Prefeitura de Bela Vista terá que corrigir insalubridade de Servidores

A Justiça de Bela Vista do Paraíso deu ganho de causa a alguns servidores municipais visando a correção da forma como é calculado o adicional de insalubridade paga a alguns servidores municipais. A decisão é do Juiz, Dr. Helder José Anunziato e foi tomada em 24 ações que foram propostas pelos servidores. O pedido era que o percentual de insalubridade fosse aplicado sobre o que eles ganham e não sobre o salário mínimo nacional.

Até outubro de 2011, os servidores recebiam o adicional de insalubridade calculado com base nos salários que eram recebidos, conforme determinação do Estatuto dos Servidores Públicos, desde 1993. Em 2011, entrou em vigor o novo estatuto dos servidores públicos, que previa o cálculo do adicional sobre o salário mínimo nacional.

A partir de 2020, ocorreu uma enxurrada de ações, que alegavam sobre a forma do cálculo, que, segundo eles seria inconstitucional, pois a Constituição Federal define que é vedada a vinculação do salário mínimo para qualquer fim. O Juiz Helder Anunziato concordou com as alegações e deu ganho de causa aos servidores.

Além disso, a Súmula Vinculante Nº 4, do STF – Supremo Tribunal Federal – reforçou o entendimento sobre o texto constitucional. “Salvo nos casos previstos na Constituição, o salário mínimo não pode ser usado como indexador de base de cálculo de vantagem de servidor público ou de empregado, nem ser substituído por decisão judicial”. Esta foi a decisão dos ministros do STF em 2008.

A Prefeitura deverá pagar todos os valores que eles deveriam ter recebido, se o cálculo estiver correto. Os valores que tiverem mais de cinco anos, estão prescritos, ou seja, os servidores já perderam. Cabe recurso da decisão e, caso os servidores ganhem a causa, mais um grande rombo deverá ocorrer nas contas da Prefeitura de Bela Vista.

A lei municipal Nº 843/2011, do novo Estatuto dos Servidores Municipais foi declarada inconstitucional pelo Juiz Helder Anunziato. A advogada da Prefeitura, Renata Van Den Broek Gianvecchio, afirmou que a divergência entre a lei e a Constituição ficou clara na Súmula Vinculante. Ela esperava que a Justiça agisse dessa forma. Segundo ela, a correção da lei já está sendo estudada e será feita em regime de urgência.

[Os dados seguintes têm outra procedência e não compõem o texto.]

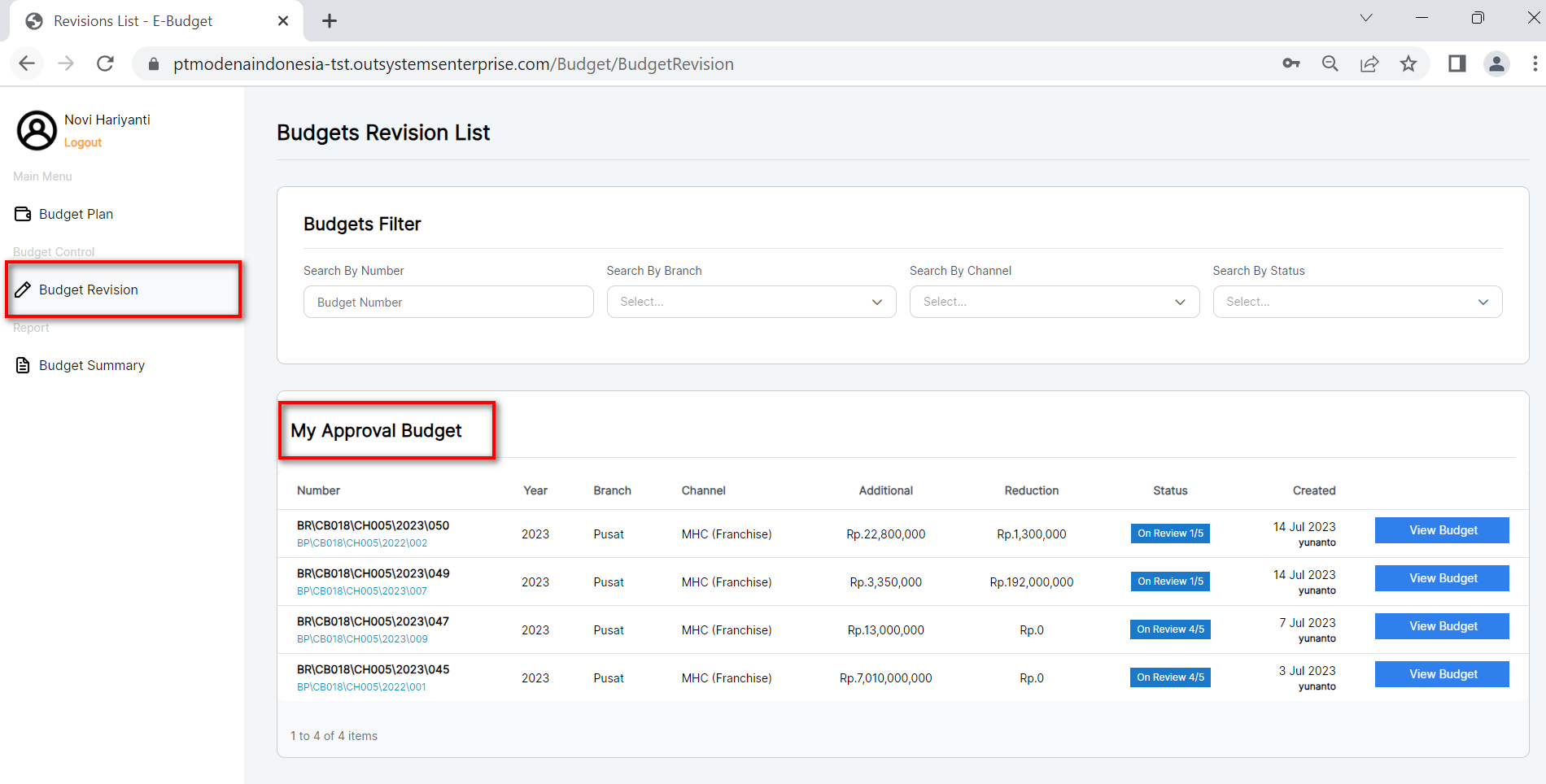
Task: Toggle the browser side panel
Action: click(x=1456, y=63)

A decisão vale apenas para os servidores que entraram com a Ação. Eles devem receber as diferenças remuneratórias relativas ao adicional de insalubridade e seu reflexo no 13º salário e férias, acrescidas de um terço. Também terá direito ao pagamento de juros moratórios pelo índice de remuneração da poupança, deste a data da citação da prefeitura pela Justiça, além de correção pelo IPCA a partir de cada pagamento efetuado a menor.

Caso a Prefeitura perca em definitivo a ação, por muitos anos, devido um erro no passado, o município deve amargar uma situação de extrema penúria. No mandato do Prefeito Florindo Palú, foi feita uma proposta para que a Previdência Municipal fosse passada para o INSS. No entanto, Palú não aceitou a proposta e manteve a previdência privada, através da Previbel. Agora, as consequências mostram que estava errado, face a enxurrada de ações contra a Previbel. Uma falta de estratégia ou aconselhamento lá atrás que dá reflexo até hoje. O grande problema de Bela Vista é a previdência privada e o Estatuto dos Servidores.